Aquí, como es obvio de suponer, nos queda un espacio vacante, vacío, que va a
ser llenado por lo que llamamos “síntoma conversivo”. Déjeme aclarar esto:
simplemente, se convierte la energía psíquica en somática. Tras haber guardado
en un cajón sellado todo aquello traumático, significativo o intenso, para
poder usted defenderse, luego aparecen todas estas conductas, fuera de lugar y
a destiempo, que usted bien conoce: en su caso particular, dolores en las
piernas, fatiga al caminar, y más tarde angustia y aislamiento social.
Demoré
algunos segundos en encender un puro, dando lugar a Elisabeth para cuestionarme
o realizar cualquier tipo de interrogatorio. Nuevamente, el silencio hizo lo
suyo, y me dijo al oído que la joven me entendía correctamente. Además, podía
ver en sus ojos y en las expresiones de su rostro cómo ella relacionaba mi
explicación con su propio pasado personal.
-
Probablemente yo, Sigmund Freud, le deba a usted, aquí a mi lado sentada, el
origen de un procedimiento que sin dudas elevé luego a condición de método, y
del cual hago uso hoy en día. Me propuse así remover todo este material
patógeno, perjudicial, y hacerlo paso a paso. Le propongo que lo pensemos de la
siguiente forma, para su mejor entendimiento: ¿Qué haríamos si nos encontramos
con una ciudad derrumbada, enterrada? ¿Cómo, y mediante qué acciones, podríamos
restaurarla?
-
No entiendo por qué, Doctor, se esfuerza usted en realizar semejante comparación.

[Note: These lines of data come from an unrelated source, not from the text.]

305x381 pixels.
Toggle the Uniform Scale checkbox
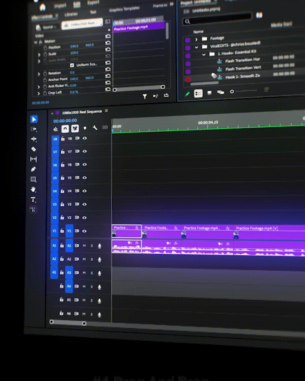tap(72, 65)
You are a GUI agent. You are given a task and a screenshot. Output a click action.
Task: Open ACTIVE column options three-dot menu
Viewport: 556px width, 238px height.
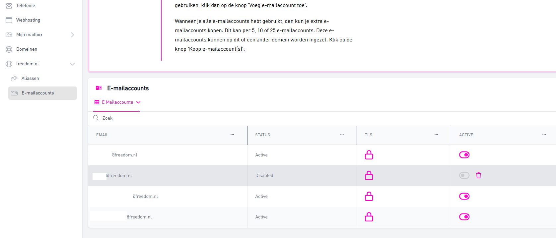544,135
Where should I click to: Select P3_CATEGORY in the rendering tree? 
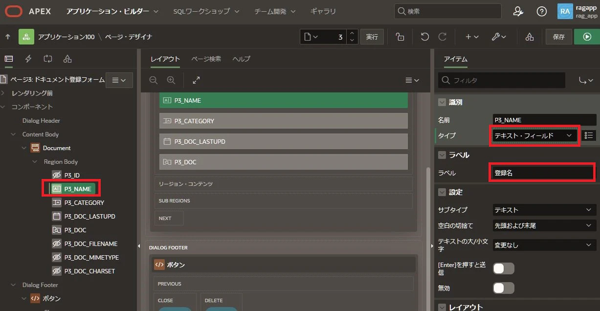pos(84,202)
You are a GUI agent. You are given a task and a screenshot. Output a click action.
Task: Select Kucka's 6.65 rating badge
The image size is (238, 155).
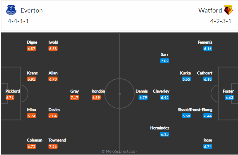click(x=186, y=79)
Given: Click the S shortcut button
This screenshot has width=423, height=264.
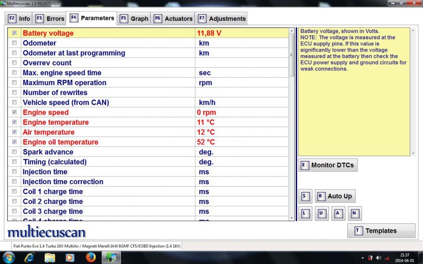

– declaró Elisabeth, con una ligera entonación de hostilidad en su voz.
-
¿Es que no le resulta evidente? Usted, Elisabeth von R., vendría a ser en mi
comparación una de las sobrevivientes de esta imaginaria ciudad derrumbada. Al
menos, en tales condiciones nos conocimos: estaba usted sepultada entre
escombros, cubierta de polvo y cenizas, petrificada, dando prueba del trauma y
de lo que allí había sucedido. ¿Y de qué otra forma, que no sea removiendo
piedra por piedra, con paciencia, serenidad y perseverancia, podríamos traer de
vuelta la luz a la ciudad?
-
Quizás ahora entiendo por qué – interrumpió Elisabeth – usted algunas veces ha
utilizado en mi el dolor como brújula para guiarse, como si removiera cascotes
y restos, para así poder encontrarme bajo una pila de paredes derrumbadas.
-
Veo que ahora es capaz de comprenderme con mayor claridad. De todas formas, no
creo justo que deba ser yo quien reciba todo el mérito. Siempre supe, desde el
principio, que era su esperanza de sanar lo que la movería a usted a revelar
todo aquello que ha sido revelado, y alcanzar la cura. No me es fácil
confesarle lo siguiente: he tenido, durante su tratamiento, periodos en los que
me he encontrado inmerso en grandes incertidumbres e indecisiones, pero dado
que la duda es una forma de inteligencia, siempre me permití dar lugar a estas
dificultades, confiando en que el tiempo todo lo esclarecería.
Elisabeth
me dirigió una delicada sonrisa, lo que me hizo pensar que probablemente había
despejado las dudas que la invadían. Habíamos terminado ya nuestras copas de
vino, no podía decir con seguridad cuánto tiempo habíamos pasado dialogando,
pero supuse que adentro ya deberían estar sirviendo la comida de la cual tan
bien me había hablado un colega al llegar. Guiado por el hambre y el repicar de
mis entrañas, invité a la joven adentro, pues además ya comenzábamos a sentir
frio.
Llegamos justo a tiempo para la última pieza de
vals, y nos dimos el honor de compartirla. Deslizándonos por el gran salón,
Elisabeth me preguntó con gran discreción si su interrogatorio me había
parecido fuera de lugar. Esforzándome para ponerme a la par de sus dotes de
bailarina, le contesté: - Quédese tranquila, querida amiga, entiendo que el
placer más noble, en todos los seres humanos, es el júbilo de comprender. Y
recuerde siempre lo siguiente: nuestros complejos son, con frecuencia, la
fuente de nuestro sufrimiento, pero también la de nuestra fortaleza.